=== AIM OF THE EXERCISE ===
Using the entries that follow, please report how many lines contain the word "profile", with no other words.

Collected data
━━━━━━━━━━━━━━━━
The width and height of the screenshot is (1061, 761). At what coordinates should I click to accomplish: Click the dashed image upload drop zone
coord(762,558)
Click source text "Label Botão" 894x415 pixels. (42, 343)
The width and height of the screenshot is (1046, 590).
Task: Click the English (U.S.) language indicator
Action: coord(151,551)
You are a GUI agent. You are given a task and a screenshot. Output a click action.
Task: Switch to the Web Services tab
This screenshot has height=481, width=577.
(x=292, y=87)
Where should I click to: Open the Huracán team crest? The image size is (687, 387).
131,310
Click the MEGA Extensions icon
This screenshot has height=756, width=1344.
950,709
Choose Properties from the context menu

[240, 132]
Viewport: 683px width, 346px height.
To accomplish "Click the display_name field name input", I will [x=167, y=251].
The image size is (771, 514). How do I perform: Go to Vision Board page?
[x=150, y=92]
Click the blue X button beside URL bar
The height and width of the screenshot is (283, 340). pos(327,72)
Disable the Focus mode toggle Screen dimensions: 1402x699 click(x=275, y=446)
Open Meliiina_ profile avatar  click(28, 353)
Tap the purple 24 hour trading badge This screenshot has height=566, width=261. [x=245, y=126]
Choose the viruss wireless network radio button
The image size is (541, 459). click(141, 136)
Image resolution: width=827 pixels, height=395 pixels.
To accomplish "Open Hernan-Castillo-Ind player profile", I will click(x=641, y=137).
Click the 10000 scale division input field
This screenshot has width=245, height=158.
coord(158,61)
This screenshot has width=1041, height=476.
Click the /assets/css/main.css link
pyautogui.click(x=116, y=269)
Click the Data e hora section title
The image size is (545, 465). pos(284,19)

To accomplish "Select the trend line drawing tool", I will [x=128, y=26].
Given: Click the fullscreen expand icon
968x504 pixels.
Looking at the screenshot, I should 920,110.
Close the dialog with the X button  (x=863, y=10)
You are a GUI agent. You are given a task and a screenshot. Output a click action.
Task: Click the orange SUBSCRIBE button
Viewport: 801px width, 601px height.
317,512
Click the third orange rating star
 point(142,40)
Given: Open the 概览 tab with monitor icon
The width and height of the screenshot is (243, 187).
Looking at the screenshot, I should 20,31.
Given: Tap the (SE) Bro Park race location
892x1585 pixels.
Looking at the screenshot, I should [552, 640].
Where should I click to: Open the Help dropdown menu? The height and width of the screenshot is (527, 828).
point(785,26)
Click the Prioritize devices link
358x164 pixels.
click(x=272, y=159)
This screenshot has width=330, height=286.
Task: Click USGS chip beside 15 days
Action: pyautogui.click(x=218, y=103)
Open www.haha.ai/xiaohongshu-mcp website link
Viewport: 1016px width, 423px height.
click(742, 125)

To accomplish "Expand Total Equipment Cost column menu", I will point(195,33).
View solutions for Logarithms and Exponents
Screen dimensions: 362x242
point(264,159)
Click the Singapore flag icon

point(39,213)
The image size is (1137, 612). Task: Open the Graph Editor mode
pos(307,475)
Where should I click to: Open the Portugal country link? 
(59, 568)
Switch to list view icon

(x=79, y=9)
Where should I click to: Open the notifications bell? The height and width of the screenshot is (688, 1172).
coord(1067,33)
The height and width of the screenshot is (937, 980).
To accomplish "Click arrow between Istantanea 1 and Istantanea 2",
━━━━━━━━━━━━━━━━
=== RESULT OF THE TASK ===
2